Mais plus que la création, c’est l’alimentation du site qui pose le plus d’interrogations. Concernant le catalogue de la bibliothèque, si le problème du droit d’auteur ne se pose pas encore aujourd’hui, que se passera-t-il, en revanche, avec l’apparition du multibase, avec l’enrichissement du catalogue par des éléments numérisés, avec l’accès au texte intégral de documents par pointage sur un site distant ou par stockage sur son propre serveur ? Quelles démarches doivent précéder la récupération d’images ? A ces questions pratiques que le bibliothécaire rencontre quotidiennement, le droit renvoie toujours au contrat, s’il y en a un (par exemple, au contrat passé avec le concepteur du logo repris sur les pages Web). Il est rappelé qu’il n’existe pas de présomption de disponibilité en matière de droit d’auteur pour les images, et que les droits de reproduction (scannerisation) et de représentation (diffusion) doivent être donnés, expressément et par écrit, par l’auteur. En outre, la théorie du « parasitisme économique » veille à ce qu’on ne puisse accaparer le travail d’autrui, même en reprenant des données tombées dans le domaine public. Enfin, les bibliothèques sont responsables des conséquences de l’utilisation des matériels qu’elles mettent à la disposition du public et qui permettent la mémorisation (copie) sur disque dur ou sur disquette (jurisprudence ca Paris du 25 juin 1997 : le copiste est celui qui met à disposition le matériel). Il est donc le contrefacteur.
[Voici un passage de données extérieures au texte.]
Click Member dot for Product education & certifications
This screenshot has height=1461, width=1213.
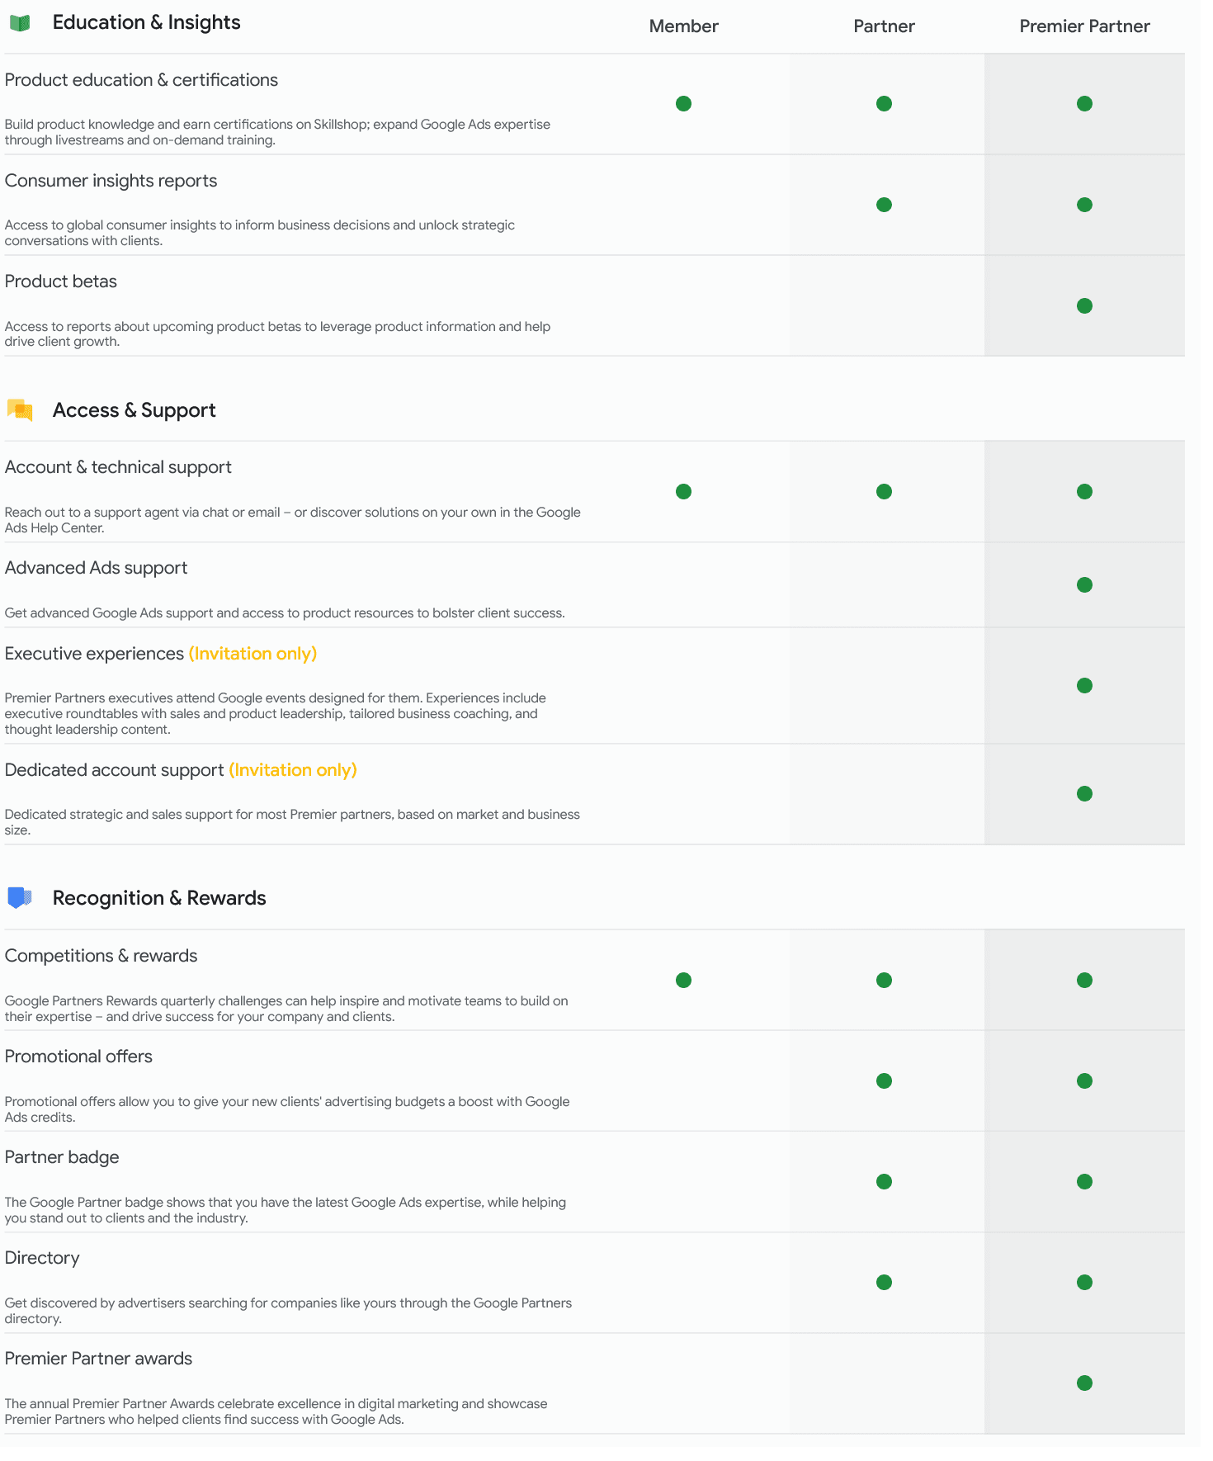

Pour conclure, la journée d’étude a prouvé, si besoin en était, que le monde numérique n’est en aucun cas un espace de non-droit. Les textes juridiques existent, reste à les adapter aux nouveaux supports nés des nouvelles technologies. Une partie des communications de cette journée d’étude sera prochainement disponible sur le site Web du SICD de Toulouse 3.